Directions: Copy out the rows from the line containing "Viewport: 491px width, 335px" through the line containing "Action: pos(238,110)", both included, and nothing else.
[Begin Data to process]
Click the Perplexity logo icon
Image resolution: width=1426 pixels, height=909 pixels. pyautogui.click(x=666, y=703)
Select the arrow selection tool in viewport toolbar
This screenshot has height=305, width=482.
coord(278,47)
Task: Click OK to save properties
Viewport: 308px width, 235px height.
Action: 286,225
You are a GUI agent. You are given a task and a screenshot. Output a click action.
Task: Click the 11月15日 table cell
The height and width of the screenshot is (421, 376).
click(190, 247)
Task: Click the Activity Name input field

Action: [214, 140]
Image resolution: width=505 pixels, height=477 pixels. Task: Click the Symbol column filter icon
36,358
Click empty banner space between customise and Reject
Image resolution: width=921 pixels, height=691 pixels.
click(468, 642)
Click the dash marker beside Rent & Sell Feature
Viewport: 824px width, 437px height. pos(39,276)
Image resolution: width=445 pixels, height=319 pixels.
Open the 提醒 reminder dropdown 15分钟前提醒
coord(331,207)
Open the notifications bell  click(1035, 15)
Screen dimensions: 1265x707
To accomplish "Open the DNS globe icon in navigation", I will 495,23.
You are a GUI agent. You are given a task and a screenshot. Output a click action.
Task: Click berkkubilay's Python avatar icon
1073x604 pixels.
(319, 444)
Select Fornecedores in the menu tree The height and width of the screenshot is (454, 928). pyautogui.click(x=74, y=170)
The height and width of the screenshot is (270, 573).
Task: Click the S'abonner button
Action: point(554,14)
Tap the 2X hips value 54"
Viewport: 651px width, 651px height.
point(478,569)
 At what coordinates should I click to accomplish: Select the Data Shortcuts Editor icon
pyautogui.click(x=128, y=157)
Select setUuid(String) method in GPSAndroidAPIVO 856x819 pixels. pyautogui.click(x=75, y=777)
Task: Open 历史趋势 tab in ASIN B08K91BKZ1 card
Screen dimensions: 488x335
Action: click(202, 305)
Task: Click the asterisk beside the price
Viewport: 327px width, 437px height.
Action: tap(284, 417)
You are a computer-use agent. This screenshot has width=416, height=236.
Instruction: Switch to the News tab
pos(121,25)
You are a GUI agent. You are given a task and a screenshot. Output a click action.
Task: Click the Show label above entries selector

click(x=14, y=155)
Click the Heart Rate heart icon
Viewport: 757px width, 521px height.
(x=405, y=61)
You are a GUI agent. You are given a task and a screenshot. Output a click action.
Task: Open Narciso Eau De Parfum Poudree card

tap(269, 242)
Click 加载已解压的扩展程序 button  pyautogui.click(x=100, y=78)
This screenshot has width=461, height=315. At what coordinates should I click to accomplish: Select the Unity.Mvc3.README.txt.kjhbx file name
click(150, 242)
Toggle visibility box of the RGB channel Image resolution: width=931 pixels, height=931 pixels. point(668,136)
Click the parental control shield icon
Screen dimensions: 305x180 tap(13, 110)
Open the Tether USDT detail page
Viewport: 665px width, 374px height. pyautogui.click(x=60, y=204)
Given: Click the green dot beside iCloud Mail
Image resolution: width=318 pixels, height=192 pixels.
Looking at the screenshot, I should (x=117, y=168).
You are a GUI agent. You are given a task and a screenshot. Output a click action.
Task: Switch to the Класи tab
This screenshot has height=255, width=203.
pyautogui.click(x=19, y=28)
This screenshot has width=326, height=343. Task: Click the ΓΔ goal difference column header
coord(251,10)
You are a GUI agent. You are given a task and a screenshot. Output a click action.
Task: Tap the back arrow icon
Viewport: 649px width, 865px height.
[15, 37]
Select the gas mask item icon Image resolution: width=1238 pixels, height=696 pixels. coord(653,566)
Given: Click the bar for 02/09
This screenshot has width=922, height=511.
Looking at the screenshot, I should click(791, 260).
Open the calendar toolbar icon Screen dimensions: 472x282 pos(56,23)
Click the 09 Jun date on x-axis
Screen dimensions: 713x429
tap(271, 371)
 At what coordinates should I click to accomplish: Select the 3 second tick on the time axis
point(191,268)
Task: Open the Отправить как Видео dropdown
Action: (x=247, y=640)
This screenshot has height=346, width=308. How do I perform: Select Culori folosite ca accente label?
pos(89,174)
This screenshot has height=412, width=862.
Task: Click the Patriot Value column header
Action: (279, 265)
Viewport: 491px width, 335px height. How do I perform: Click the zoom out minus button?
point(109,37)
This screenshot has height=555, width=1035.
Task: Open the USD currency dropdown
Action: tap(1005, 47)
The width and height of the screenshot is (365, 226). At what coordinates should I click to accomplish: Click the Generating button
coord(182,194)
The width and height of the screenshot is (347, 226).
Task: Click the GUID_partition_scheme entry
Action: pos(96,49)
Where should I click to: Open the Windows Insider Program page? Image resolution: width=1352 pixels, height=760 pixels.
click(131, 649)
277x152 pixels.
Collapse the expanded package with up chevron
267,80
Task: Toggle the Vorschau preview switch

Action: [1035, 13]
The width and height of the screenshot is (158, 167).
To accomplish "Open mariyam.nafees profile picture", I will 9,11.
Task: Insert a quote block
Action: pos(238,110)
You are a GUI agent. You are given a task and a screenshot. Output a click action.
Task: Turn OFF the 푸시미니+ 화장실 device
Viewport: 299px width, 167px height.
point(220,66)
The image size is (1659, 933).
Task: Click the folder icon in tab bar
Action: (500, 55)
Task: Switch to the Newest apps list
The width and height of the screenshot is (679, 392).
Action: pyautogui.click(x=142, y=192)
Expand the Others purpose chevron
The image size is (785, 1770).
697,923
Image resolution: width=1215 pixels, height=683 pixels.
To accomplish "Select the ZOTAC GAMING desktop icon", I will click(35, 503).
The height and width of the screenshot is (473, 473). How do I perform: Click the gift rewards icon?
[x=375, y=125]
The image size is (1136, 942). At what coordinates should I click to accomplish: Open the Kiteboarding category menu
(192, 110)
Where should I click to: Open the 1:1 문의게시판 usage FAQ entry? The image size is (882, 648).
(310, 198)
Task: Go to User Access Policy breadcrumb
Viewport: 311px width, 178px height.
[End Data to process]
Complete response:
Viewport: 491px width, 335px height. How do I perform: Click the zoom out minus button?
point(109,37)
This screenshot has height=555, width=1035.
Task: Open the USD currency dropdown
Action: tap(1005, 47)
The width and height of the screenshot is (365, 226). At what coordinates should I click to accomplish: Click the Generating button
coord(182,194)
The width and height of the screenshot is (347, 226).
Task: Click the GUID_partition_scheme entry
Action: pos(96,49)
Where should I click to: Open the Windows Insider Program page? Image resolution: width=1352 pixels, height=760 pixels.
click(131, 649)
277x152 pixels.
Collapse the expanded package with up chevron
267,80
Task: Toggle the Vorschau preview switch

Action: [1035, 13]
The width and height of the screenshot is (158, 167).
To accomplish "Open mariyam.nafees profile picture", I will 9,11.
Task: Insert a quote block
Action: pos(238,110)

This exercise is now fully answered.